The increased growth in enrollment and degree production over the past few years has increasingly been outside of S&E fields. Historically, almost half of bachelor’s recipients in China earned degrees in engineering, but although the numbers of degrees in engineering have increased, the percentage has been steadily decreasing over time. In 1994, 46% were in engineering; by 2004, 37% were in engineering (appendix table 2-38) as the number and percentage of degrees in business, literature, education, and law increased.

Recent Developments in Higher Education in India

Over the past two decades, higher education in India expanded rapidly (Agarwal 2006). Enrollment increased from 2.8 million in 1980 to 9.9 million in 2003 (Ministry of Science and Technology 2006). Most of the growth is due to an increase in the number of private colleges, many of which are polytechnics and industrial training institutes. Foreign education providers also increased their presence. In 2005, 131 foreign providers of higher education, mainly from the United States and United Kingdom, enrolled students mostly in vocational or technical fields (Agarwal 2006). Despite high numbers of students enrolled, the percentage of the college age population who enroll in higher education in India is low (13%) (Thorat 2006).

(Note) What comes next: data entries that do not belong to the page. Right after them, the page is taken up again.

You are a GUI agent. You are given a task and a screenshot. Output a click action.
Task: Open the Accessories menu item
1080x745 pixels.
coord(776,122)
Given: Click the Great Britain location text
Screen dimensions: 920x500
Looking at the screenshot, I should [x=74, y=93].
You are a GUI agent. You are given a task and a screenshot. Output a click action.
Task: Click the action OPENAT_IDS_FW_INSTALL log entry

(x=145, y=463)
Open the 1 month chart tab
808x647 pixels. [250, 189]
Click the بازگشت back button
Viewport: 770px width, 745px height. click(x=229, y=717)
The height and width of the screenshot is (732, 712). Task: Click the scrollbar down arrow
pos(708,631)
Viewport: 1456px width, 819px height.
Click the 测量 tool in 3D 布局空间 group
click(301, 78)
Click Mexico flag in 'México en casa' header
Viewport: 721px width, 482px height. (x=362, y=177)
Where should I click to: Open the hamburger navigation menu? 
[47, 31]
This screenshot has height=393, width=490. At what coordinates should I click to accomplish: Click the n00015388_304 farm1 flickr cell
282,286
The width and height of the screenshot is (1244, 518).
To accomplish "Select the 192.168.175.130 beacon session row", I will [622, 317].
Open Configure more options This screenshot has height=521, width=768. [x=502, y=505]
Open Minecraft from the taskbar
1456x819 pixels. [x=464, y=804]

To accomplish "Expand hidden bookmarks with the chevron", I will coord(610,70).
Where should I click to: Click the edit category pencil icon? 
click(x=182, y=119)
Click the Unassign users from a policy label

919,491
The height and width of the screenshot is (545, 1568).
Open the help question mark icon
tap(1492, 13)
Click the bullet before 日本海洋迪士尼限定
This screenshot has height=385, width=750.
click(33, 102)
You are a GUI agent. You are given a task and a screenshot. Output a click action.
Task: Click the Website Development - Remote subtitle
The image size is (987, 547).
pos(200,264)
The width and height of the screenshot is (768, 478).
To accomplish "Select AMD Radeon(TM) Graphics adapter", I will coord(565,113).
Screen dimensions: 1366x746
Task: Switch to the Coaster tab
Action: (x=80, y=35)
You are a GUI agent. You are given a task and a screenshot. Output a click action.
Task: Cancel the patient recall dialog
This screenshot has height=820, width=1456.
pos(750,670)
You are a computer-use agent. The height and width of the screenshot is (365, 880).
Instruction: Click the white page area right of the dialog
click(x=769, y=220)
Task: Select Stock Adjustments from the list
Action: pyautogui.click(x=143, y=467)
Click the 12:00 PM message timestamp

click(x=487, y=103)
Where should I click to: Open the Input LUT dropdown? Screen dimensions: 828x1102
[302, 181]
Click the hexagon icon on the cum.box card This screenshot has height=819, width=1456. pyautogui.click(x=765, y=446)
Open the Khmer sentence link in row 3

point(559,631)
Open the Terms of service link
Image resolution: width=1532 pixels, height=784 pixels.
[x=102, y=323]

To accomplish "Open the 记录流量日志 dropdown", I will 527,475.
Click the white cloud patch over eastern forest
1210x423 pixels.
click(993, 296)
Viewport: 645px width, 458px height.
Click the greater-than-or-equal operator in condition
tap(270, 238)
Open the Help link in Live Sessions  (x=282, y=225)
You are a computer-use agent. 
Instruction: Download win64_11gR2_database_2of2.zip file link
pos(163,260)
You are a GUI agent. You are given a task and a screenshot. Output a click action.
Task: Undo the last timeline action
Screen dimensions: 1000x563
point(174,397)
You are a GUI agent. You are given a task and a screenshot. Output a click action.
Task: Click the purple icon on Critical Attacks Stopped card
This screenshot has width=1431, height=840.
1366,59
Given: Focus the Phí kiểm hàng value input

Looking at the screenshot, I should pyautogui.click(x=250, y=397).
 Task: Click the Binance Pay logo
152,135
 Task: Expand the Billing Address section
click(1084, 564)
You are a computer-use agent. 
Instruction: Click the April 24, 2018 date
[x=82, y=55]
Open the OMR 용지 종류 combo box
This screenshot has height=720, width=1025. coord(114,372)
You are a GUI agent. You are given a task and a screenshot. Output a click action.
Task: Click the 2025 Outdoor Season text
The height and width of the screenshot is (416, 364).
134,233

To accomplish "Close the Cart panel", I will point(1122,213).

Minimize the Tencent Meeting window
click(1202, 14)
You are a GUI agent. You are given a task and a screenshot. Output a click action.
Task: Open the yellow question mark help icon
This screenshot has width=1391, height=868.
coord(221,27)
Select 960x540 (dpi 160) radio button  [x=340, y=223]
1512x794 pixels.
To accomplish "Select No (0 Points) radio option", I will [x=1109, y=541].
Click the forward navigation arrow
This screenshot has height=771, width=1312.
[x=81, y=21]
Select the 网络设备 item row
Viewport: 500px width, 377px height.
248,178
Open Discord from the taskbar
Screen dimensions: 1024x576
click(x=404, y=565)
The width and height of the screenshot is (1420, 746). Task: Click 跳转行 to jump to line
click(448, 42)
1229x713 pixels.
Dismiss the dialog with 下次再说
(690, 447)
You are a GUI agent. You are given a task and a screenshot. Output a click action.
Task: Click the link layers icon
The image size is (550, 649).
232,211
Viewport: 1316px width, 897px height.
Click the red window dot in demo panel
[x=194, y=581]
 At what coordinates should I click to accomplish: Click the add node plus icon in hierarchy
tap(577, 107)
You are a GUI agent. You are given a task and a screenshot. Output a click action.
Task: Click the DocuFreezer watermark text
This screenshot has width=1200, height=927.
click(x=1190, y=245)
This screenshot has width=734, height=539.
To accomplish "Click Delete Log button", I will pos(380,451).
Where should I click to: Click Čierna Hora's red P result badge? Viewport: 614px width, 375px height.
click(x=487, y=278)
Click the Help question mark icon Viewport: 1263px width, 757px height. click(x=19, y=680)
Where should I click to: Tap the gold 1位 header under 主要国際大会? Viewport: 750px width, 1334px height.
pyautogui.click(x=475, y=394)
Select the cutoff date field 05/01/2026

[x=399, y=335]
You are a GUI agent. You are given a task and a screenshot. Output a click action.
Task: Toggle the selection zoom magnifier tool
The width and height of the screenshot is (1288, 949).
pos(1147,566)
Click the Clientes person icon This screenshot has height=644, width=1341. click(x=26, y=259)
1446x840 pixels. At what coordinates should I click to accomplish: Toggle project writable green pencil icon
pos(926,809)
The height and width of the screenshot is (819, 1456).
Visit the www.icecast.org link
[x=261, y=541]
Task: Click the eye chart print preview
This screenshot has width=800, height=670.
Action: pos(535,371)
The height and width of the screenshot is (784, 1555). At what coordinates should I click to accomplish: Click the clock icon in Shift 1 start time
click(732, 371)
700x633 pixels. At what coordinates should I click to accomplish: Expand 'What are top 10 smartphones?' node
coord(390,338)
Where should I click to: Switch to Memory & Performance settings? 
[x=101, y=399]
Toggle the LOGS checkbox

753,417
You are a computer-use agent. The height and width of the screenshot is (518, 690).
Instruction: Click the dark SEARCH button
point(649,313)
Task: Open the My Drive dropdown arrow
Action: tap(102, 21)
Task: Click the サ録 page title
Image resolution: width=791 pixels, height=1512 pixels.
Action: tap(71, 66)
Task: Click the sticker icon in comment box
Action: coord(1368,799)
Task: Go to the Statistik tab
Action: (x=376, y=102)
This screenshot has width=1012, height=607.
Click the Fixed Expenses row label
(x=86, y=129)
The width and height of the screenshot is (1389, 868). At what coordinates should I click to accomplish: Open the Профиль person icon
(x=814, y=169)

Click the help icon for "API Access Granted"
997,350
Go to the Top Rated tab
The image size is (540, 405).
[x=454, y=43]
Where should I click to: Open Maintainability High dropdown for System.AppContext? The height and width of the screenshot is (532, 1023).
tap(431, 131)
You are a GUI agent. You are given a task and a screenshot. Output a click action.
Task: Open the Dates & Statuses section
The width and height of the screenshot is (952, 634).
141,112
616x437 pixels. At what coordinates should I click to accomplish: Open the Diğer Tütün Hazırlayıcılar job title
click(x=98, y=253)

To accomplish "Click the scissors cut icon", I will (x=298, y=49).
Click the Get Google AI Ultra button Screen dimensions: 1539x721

The growth of higher education in India resulted in several challenges, including questions of adequacy of facilities, space, and resources; institutional quality and standards; and quality of faculty and instructional methods (Chatterjea and Moulik 2006). There is wide disparity in the perceived quality of schools. The Indian Institutes of Management and the Indian Institutes of Technology are generally regarded as top-quality schools. According to Giridharadas (2006), graduates of second-tier schools face high unemployment as their knowledge and skills are considered not up to par. Another observer (Agarwal 2006) states that the expansion of higher education also resulted in mismatches between supply and demand. He reported that in 2001, about 17% of higher education graduates were unemployed and nearly 40% were not, or were not fully, productively employed.

Although data on enrollments are available, up-to-date definitive statistics on Indian higher education degrees are not. Higher education institutions are not required to provide information and response rates to voluntary data collections are low.

Transnational Higher Education

Universities in the United States and abroad are establishing branch campuses and programs in other countries. In the past, cross-border higher education largely involved study abroad programs. More recently, it involved establishing programs for foreign students in their home countries. For countries in which these branch campuses are established, these efforts provide a means to curb "brain drain," increase educational opportunities, and potentially attract more international students (McBurnie and Ziguras 2006). Some of the major sites for transnational delivery of higher education include China, India, and Singapore. For countries that establish branch campuses abroad, the benefits of these efforts include increased enrollment and revenue, greater opportunities for student and staff mobility, and prestige. The major countries providing transnational higher education include the United States, Canada, the United Kingdom, and Australia. The United States accounts for the majority of institutions offering transnational delivery (Verbik and Merkley 2006). Problems with this type of delivery include issues of governance, quality control, and access; the stability of the institution; and the range of disciplines offered.